If you want to save money, you're going to have to give up your personal information to companies, according to one Penn professor.
Joseph Turow, a Communication professor and author of Niche Envy: Marketing Discrimination in the Digital Age, spoke to an audience of about 20 at the Penn Bookstore on Wednesday.
Supermarkets, department stores and Web sites are data mining, hoping to boost sales by targeting specific people, Turow said.
"We are moving into a new era," Turow said. "We are at the tip of the beginning of the individual being addressed in the mass media."
These companies are following Pareto's Rule - 20 percent of customers make up 80 percent of revenues - to more efficiently determine to whom to cater.
For example, Bloomingdale's Klondike system immediately alerts cashiers at its department stores which shoppers are top customers. Employees can then offer specific promotions and special deals to them.
Turow said that instead of competing with neighbors for the prettier lawn and faster car, individuals are competing for better deals - 'keeping up with the Joneses' in the digital age.
"Consumers will now have to compete and prove themselves to companies." Turow said. "This is a society built on envy. How much are you going to buy?"
Turow said that this system plays on envy in two ways.
There is "envy that companies have about other companies' consumers," Turow said, "and individual envy, when one feels others are being treated differently. If you wanted to be treated well, prove to us that you'll be a good customer [and] . give us info" about yourself.
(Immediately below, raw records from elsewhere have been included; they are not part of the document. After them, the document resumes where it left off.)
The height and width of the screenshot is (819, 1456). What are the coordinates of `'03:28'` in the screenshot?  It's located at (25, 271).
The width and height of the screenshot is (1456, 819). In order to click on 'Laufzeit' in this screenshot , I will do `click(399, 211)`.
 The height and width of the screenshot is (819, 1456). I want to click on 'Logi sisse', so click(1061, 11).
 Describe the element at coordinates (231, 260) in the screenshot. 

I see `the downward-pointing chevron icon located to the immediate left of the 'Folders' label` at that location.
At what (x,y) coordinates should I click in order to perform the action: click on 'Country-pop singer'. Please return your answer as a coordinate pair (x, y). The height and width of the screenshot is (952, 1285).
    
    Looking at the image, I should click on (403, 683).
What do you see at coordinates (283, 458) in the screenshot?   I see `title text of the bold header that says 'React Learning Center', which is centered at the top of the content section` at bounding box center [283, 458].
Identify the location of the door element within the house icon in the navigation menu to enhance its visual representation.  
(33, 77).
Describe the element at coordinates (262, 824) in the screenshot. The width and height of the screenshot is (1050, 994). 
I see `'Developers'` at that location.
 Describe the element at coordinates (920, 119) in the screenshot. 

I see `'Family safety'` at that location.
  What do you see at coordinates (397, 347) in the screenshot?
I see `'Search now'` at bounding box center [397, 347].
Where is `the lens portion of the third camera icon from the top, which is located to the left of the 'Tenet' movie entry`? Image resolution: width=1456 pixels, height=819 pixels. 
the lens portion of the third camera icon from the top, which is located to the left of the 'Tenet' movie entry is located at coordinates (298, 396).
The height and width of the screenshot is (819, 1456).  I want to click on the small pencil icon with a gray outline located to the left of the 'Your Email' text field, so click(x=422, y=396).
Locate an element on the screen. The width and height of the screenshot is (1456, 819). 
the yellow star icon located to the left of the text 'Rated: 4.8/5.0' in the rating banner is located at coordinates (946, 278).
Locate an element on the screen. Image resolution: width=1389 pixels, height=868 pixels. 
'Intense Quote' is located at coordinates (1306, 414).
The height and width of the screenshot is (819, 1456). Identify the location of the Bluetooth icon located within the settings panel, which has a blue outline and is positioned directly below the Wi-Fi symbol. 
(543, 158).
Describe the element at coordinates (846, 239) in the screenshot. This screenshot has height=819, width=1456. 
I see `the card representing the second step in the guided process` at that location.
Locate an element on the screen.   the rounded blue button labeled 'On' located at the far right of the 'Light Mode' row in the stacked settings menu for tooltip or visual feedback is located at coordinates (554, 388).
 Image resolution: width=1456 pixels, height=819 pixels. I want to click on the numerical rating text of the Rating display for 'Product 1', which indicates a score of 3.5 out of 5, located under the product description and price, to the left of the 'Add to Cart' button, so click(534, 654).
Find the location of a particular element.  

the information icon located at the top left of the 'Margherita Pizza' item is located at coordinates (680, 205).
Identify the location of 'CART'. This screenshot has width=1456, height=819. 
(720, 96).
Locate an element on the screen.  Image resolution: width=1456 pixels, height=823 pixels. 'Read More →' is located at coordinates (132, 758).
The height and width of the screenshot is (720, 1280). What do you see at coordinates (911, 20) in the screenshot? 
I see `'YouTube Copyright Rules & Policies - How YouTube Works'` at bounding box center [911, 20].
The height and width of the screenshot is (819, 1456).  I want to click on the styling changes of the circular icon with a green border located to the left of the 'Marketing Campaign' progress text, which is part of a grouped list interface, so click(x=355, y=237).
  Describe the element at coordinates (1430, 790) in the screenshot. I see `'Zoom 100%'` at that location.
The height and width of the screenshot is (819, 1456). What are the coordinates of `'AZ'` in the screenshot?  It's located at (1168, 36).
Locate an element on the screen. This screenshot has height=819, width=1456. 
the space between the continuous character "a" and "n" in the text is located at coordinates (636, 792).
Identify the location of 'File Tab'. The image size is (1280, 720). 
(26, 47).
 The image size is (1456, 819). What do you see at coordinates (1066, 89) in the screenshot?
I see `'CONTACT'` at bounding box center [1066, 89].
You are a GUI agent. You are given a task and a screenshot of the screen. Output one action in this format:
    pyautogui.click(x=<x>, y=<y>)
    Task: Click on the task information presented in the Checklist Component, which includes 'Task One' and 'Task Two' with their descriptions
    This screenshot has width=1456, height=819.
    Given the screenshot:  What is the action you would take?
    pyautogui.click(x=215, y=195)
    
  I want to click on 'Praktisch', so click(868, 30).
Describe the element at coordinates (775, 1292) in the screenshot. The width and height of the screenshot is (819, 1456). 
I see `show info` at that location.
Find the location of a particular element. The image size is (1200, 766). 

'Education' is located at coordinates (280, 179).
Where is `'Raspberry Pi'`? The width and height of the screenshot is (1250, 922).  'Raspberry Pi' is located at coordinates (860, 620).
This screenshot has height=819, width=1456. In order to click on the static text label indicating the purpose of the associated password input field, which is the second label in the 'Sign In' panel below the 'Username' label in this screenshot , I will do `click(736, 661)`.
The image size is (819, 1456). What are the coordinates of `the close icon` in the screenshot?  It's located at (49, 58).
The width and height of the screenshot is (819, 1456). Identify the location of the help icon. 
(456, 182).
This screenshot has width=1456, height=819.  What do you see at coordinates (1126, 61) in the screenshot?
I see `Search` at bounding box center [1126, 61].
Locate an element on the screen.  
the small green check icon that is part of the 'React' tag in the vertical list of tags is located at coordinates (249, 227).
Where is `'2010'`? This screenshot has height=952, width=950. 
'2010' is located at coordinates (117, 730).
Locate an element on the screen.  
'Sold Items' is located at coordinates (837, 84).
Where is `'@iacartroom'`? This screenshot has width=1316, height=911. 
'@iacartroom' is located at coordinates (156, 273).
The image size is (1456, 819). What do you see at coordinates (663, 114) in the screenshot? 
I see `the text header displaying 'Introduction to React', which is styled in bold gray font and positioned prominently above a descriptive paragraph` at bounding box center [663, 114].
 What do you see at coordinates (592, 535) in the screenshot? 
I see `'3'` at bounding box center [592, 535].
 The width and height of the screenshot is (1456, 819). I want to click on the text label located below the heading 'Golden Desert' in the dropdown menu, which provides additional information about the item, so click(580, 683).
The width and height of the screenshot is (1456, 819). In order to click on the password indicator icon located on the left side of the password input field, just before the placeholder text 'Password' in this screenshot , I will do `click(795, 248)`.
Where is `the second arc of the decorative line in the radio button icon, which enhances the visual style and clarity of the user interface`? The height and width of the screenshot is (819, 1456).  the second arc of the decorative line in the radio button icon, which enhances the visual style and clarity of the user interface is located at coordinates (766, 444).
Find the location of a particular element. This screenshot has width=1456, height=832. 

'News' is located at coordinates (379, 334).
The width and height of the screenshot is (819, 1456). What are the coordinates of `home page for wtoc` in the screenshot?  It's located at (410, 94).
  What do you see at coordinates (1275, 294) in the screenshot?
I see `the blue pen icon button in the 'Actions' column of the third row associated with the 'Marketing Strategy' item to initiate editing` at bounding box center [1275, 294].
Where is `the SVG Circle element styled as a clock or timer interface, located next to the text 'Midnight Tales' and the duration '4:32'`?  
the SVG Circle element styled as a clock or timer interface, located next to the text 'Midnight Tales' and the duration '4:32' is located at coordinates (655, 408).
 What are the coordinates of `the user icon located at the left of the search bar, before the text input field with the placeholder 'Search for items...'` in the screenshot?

As examples, he noted that airlines offer different prices to more loyal customers, The New York Times uses third-party databases to sell subscribers' information, and Google Inc. saves word searches for over five years.
Turow said that advertisers believe they have to focus on certain types of people.
"This is discrimination in a different sense," Turow said. "The companies make us feel comfortable based on how they see us."
Second-year Communication student Deb Wainwright said that, before the talk, she had been unaware of the way advertisers target individuals.
"This is fascinating and a little terrifying. I just want to be aware, and I don't think we are," Wainwright said.